MLAs fire barrage of complaints at Nunavut’s health minister
After-hours emergency calls go unanswered

Health Minister Pat Angnakak withstood a barrage of complaints about her department’s shortcomings yesterday. (PHOTO BY STEVE DUCHARME)
Nunavut Health Minister Pat Angnakak faced a heap of criticism in the legislature on Thursday over her department’s shortcomings, including reports of after-hours emergency calls to community health centres that go unanswered.
Arviat North-Whale Cove MLA John Main said during question period on March 8 that he received a letter from a constituent saying phone calls to their community’s after-hours nurse line were never responded to.
“Sometimes it might be an emergency situation, but the phone at the health centre is not being answered,” Main said.
“Its not a hypothetical question, it is a situation that has arisen multiple times.”
Angnakak replied, “that’s a situation that sometimes arises when somebody is not answering a phone that should be [answering].”
The minister suggested to Main that any incidents should be reported to the Health Department’s Office of Patient Relations, which is supposed to investigate those matters.

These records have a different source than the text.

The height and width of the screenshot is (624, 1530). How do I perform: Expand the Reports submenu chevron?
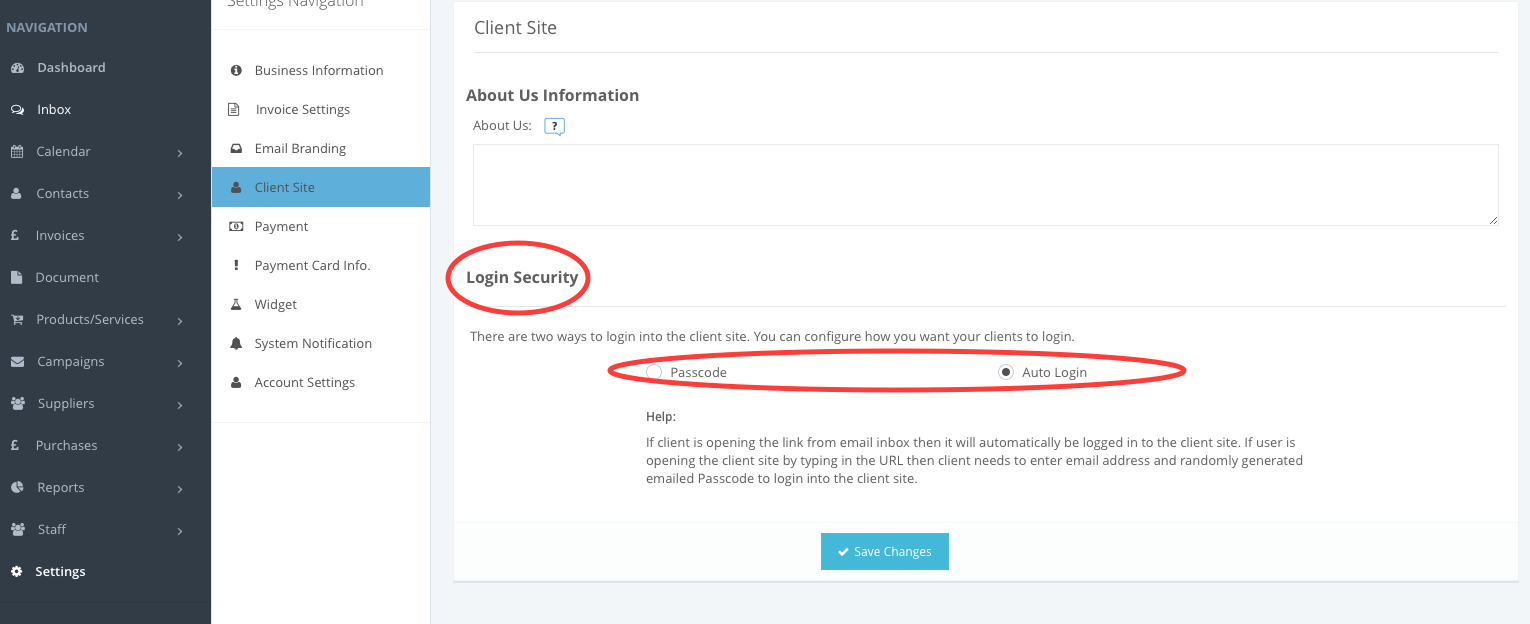pos(180,489)
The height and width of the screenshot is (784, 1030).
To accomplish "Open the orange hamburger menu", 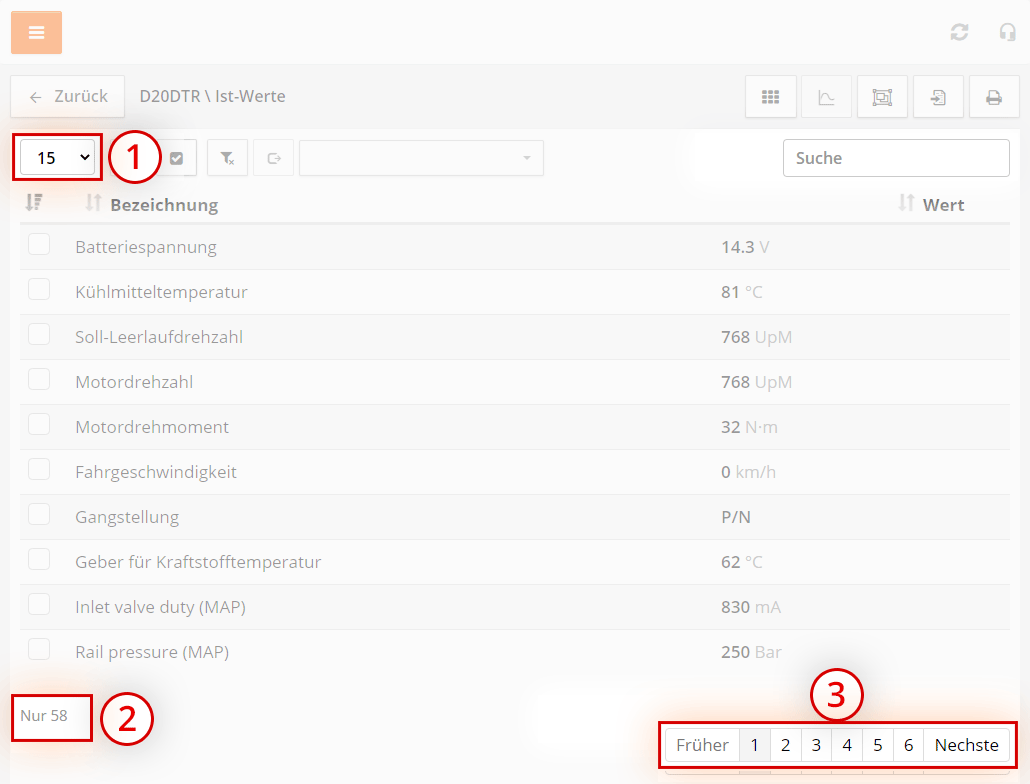I will (x=37, y=33).
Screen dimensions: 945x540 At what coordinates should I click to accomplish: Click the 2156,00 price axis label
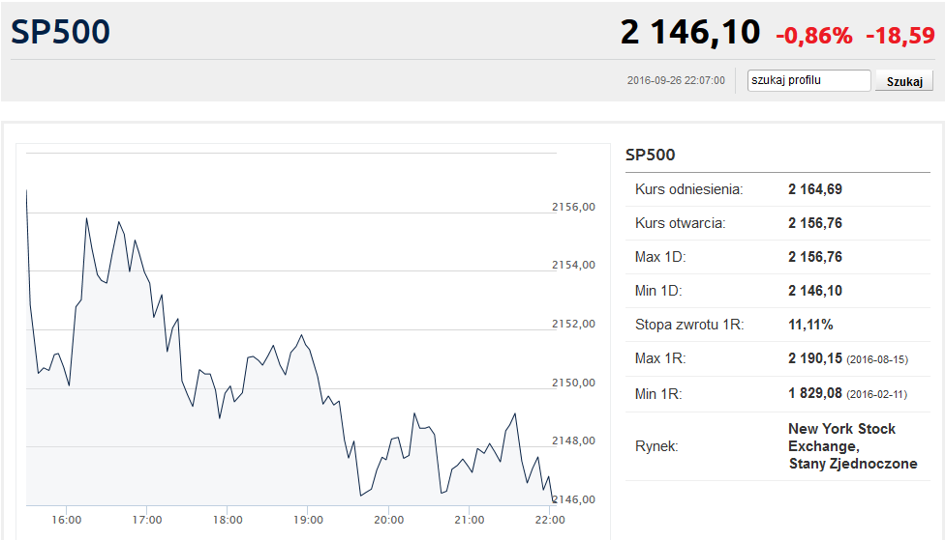[573, 207]
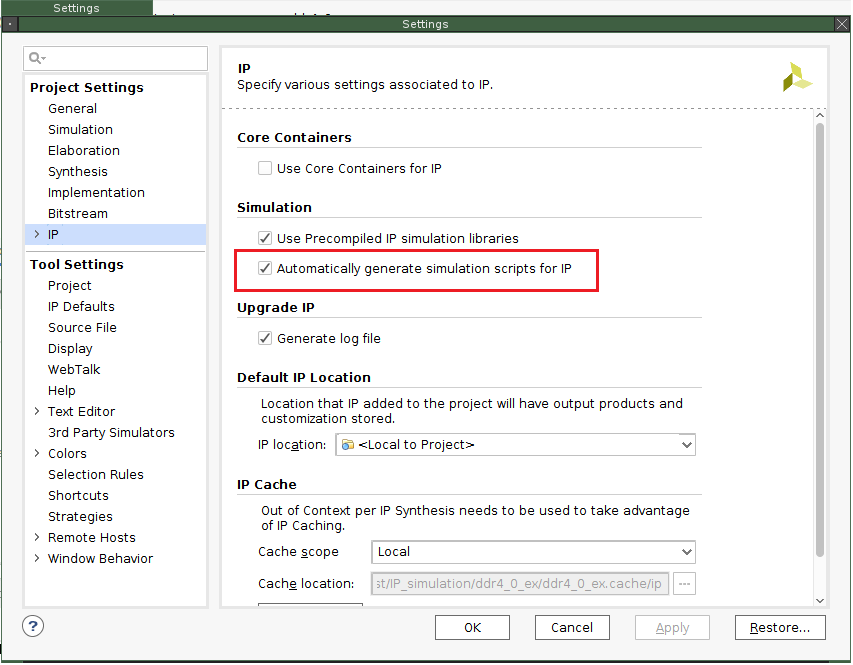The height and width of the screenshot is (665, 853).
Task: Open the IP location dropdown
Action: pos(686,444)
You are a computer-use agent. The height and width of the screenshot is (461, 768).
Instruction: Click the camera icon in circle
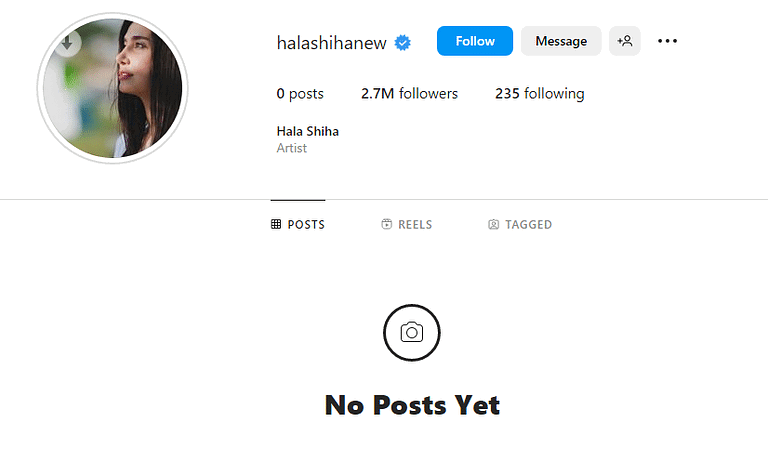pyautogui.click(x=412, y=333)

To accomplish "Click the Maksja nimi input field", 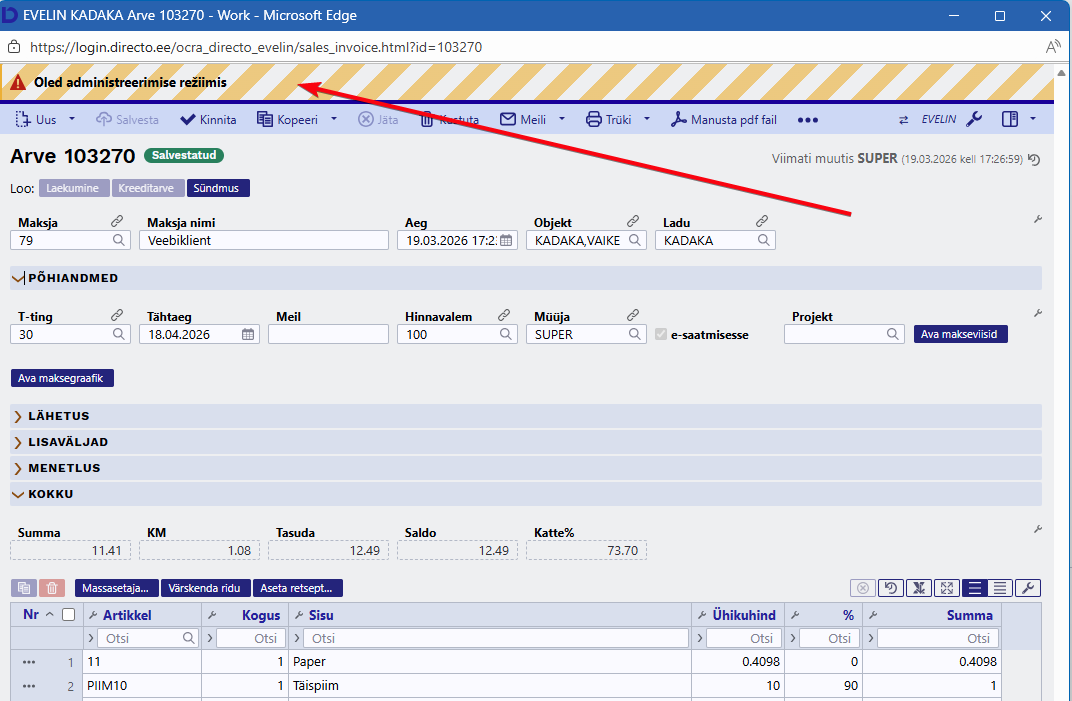I will (263, 241).
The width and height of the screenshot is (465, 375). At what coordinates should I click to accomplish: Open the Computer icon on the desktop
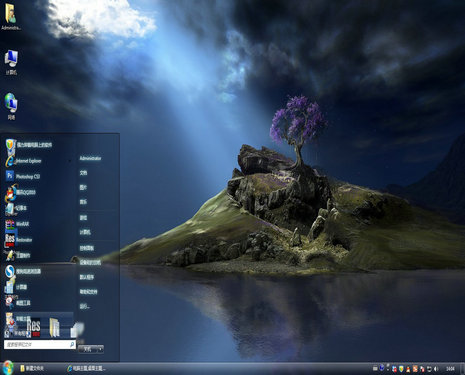[11, 62]
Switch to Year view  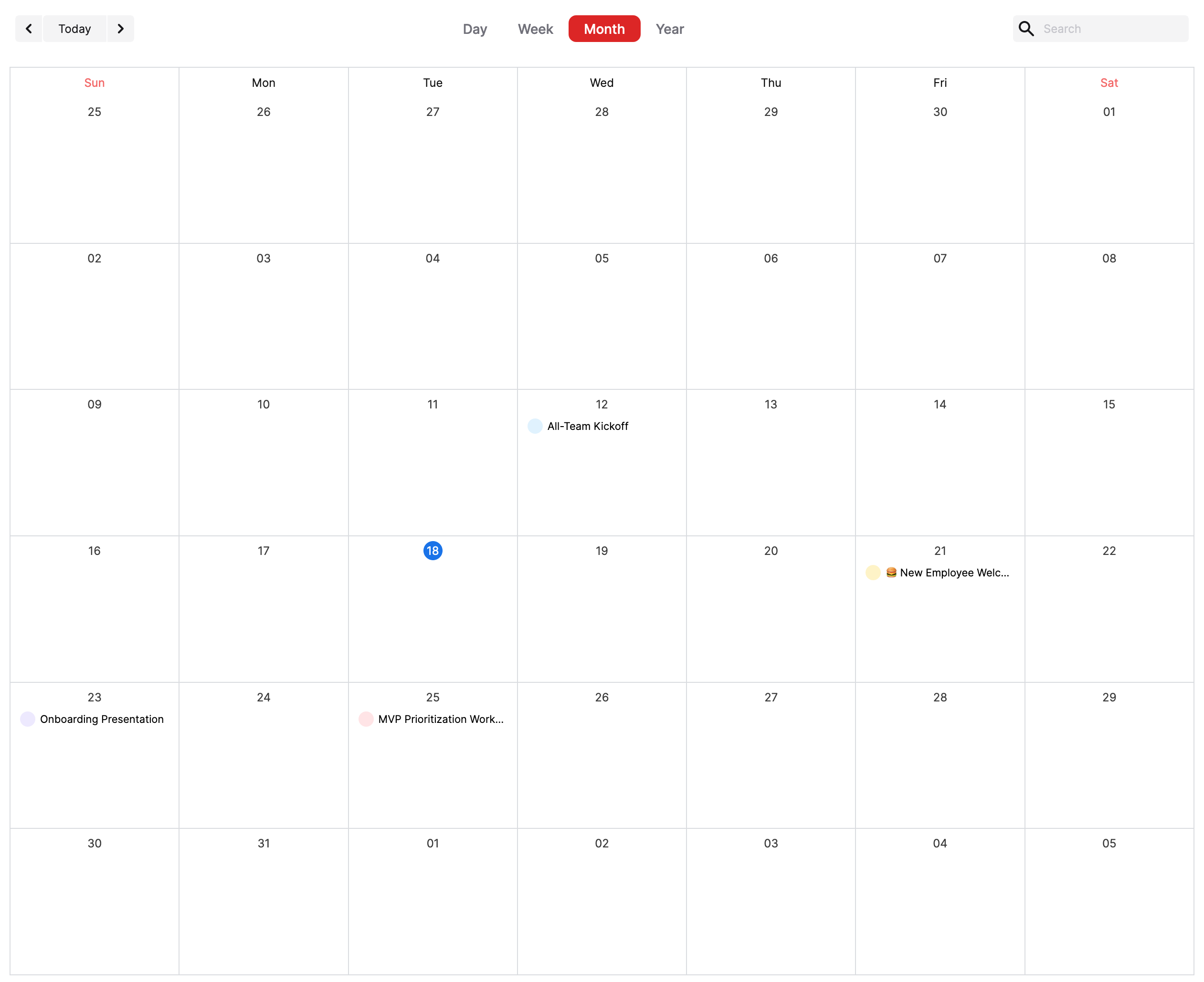[669, 29]
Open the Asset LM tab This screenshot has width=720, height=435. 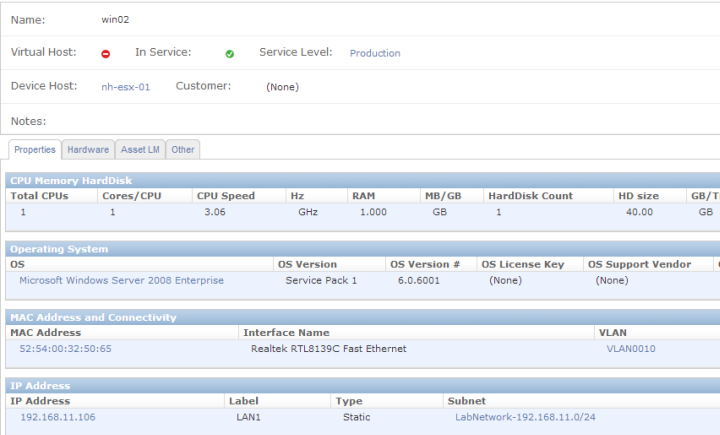pyautogui.click(x=140, y=150)
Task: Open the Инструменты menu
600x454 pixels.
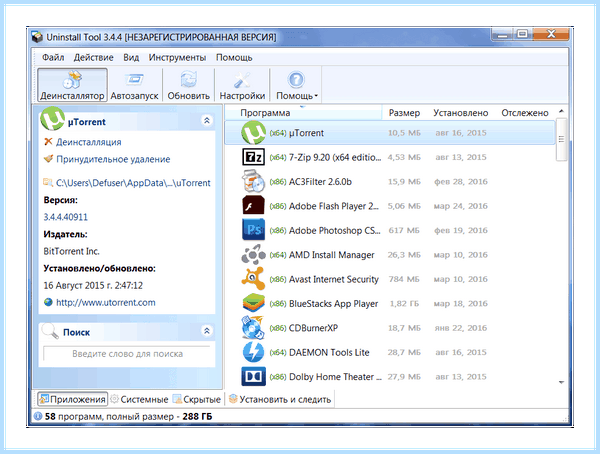Action: [177, 57]
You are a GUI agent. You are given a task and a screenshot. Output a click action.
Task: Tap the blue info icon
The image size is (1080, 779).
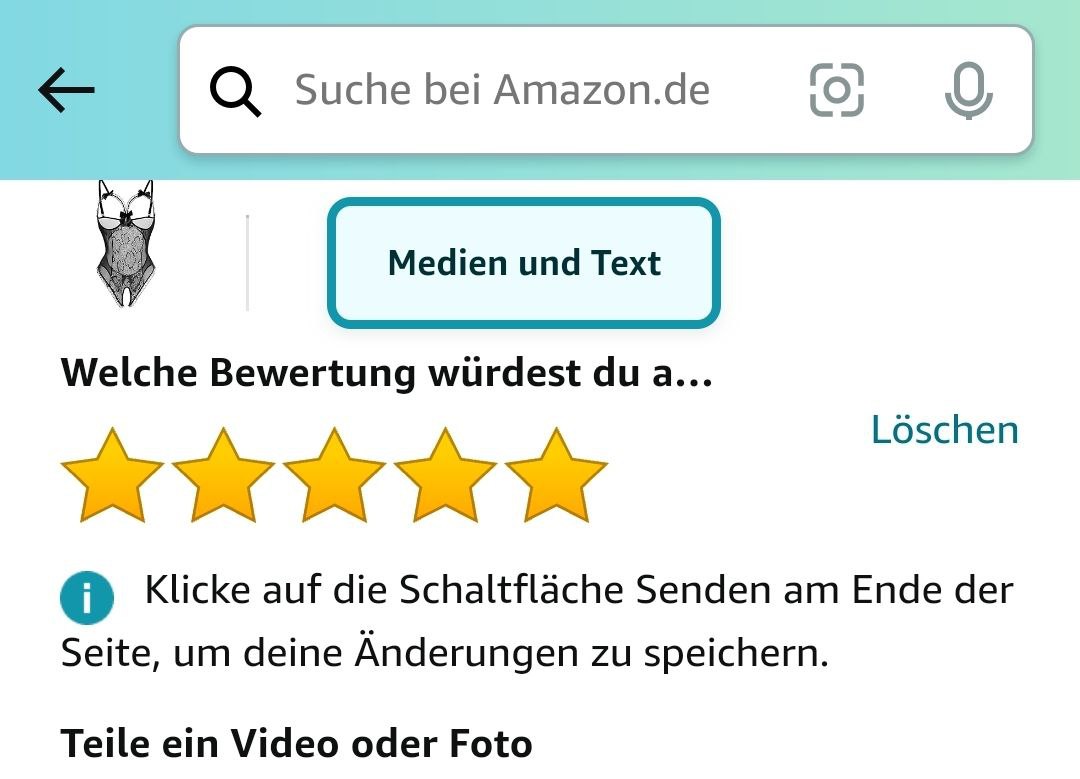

Earlier questions by Main on standards and protocol for after-hours medical workers in small communities also went unanswered by Angnakak, who added she was not personally aware of any complaints about after-hours medical service.
“Forgive me, I’m a new minister so I’m trying to learn the ropes as well,” Angnakak said on her third day of the current sitting of the legislature.
Angnakak was sworn in as health minister last November.
The tough questions over the health minister’s portfolio continued, when Pangnirtung MLA Margaret Nakasuk relayed security and cleanliness complaints from people who have stayed at Iqaluit’s Tammattaavik medical boarding home.
Nakasuk said elders visiting the boarding home have been harassed by intoxicated people, and she asked how many security staff are employed at the facility.
Angnakak replied that her department raised both security and cleanliness issues during a recent meeting with Tammattaavik’s staff, and are working with the facility on solutions.
One additional security guard will be hired to complement the single guard who is currently working at the boarding home, Angnakak said, and is expected to start next month.
“To be blunt, the conditions at the boarding home are not ideal and medical clients have noted that the rooms are not clean and there is dirt around,” Nakasuk said.
“I know this is an operations matter, but we have to be aware of the health of the people staying there.”
In a member’s statement, Gjoa Haven MLA Tony Akoak repeated calls for a mental health facility in his community, following over a year of violent incidents.
Akoak pressed Angnakak to commit to considering the establishment of a dedicated mental health facility in Nunavut.
“I guess I can’t commit to something as big as that, but I can commit to working with yourself and your community to find more ways that we can address some of the trauma that your community has experienced,” Angnakak said.
“It might not be in the form of an actual facility, that you are requesting,” Angnakak said.
She said psychiatric nurses are available in each Nunavut community, along with mental health facilities in Cambridge Bay and Iqaluit, and a mobile trauma unit that can be deployed throughout the territory.
“We’re always looking for ways we can provide more support for people,” she said, mentioning programs, grants and services available to communities through Nunavut’s Quality of Life Secretariat.
A 2017 audit of Nunavut’s Department of Health by the Auditor General of Canada reported that more than 500 positions, or 46.6 per cent of the department’s permanent workforce, were vacant as of Dec. 31, 2016.
Because of that, the Department of Health spent about $16.3 million on agency nurses—or nurses hired through a contractor—along with $15 million on casual employees, during the 2015-16 fiscal year, the auditor general reported.